Written exercise:
Report every line of the listing below that contains the word "left".

Excerpted records:
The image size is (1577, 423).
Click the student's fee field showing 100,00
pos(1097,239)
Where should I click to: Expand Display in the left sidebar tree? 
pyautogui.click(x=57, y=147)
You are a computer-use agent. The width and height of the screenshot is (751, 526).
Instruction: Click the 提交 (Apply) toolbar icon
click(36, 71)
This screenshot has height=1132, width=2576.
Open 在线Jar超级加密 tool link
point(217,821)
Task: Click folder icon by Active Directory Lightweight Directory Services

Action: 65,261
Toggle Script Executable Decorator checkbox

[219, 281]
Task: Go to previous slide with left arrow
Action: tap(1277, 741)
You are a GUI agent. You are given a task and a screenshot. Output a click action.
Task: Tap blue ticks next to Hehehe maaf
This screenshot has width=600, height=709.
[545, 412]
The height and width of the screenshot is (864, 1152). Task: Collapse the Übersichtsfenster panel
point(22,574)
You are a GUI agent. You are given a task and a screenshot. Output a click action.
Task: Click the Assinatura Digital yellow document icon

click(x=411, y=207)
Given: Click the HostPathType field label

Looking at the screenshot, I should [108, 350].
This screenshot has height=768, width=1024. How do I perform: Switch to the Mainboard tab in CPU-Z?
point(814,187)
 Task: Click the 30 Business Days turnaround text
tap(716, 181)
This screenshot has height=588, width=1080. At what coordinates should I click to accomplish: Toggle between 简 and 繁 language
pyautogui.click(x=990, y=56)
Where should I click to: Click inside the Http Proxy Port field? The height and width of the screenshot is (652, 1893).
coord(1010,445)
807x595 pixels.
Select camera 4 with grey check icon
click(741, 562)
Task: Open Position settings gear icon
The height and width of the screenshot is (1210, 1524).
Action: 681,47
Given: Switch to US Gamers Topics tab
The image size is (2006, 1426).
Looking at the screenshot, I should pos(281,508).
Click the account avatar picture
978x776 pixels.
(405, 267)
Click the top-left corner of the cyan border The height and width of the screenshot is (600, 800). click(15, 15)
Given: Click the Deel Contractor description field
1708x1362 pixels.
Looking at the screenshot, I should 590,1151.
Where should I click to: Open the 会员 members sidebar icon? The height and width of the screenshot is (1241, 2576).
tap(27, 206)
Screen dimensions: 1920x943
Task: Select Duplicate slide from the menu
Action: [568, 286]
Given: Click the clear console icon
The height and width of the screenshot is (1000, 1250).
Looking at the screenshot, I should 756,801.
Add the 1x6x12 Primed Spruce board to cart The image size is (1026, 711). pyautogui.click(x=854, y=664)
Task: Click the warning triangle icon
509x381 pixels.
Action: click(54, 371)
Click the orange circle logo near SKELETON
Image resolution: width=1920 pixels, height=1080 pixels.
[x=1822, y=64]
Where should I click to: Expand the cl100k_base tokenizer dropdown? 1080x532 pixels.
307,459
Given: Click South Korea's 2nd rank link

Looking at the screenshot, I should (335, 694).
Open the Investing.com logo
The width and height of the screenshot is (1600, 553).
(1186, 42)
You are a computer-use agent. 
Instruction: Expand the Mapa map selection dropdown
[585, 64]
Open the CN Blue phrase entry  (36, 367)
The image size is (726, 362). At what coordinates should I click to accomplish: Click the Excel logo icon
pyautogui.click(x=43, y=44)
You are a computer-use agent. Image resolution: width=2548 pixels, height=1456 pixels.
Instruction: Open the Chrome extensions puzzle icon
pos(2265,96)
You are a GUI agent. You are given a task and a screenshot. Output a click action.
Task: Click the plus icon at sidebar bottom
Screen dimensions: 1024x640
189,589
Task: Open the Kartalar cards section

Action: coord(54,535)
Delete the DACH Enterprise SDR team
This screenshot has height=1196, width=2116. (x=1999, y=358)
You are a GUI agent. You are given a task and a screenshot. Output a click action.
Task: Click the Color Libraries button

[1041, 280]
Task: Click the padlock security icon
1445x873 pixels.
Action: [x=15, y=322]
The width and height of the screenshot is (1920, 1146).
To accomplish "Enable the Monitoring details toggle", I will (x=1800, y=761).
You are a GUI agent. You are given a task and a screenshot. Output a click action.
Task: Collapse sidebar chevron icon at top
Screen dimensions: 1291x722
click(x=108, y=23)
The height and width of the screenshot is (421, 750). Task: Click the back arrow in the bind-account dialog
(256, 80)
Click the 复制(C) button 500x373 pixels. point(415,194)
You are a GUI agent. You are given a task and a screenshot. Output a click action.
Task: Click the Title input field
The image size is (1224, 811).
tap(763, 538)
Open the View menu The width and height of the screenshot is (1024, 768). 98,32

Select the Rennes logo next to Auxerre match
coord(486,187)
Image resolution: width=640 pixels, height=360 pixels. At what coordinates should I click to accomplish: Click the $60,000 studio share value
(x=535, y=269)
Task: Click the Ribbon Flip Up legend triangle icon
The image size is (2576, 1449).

Result of the task:
Where should I click to: Expand Display in the left sidebar tree? 
Task: Go to previous slide with left arrow
Click the top-left corner of the cyan border The height and width of the screenshot is (600, 800). click(15, 15)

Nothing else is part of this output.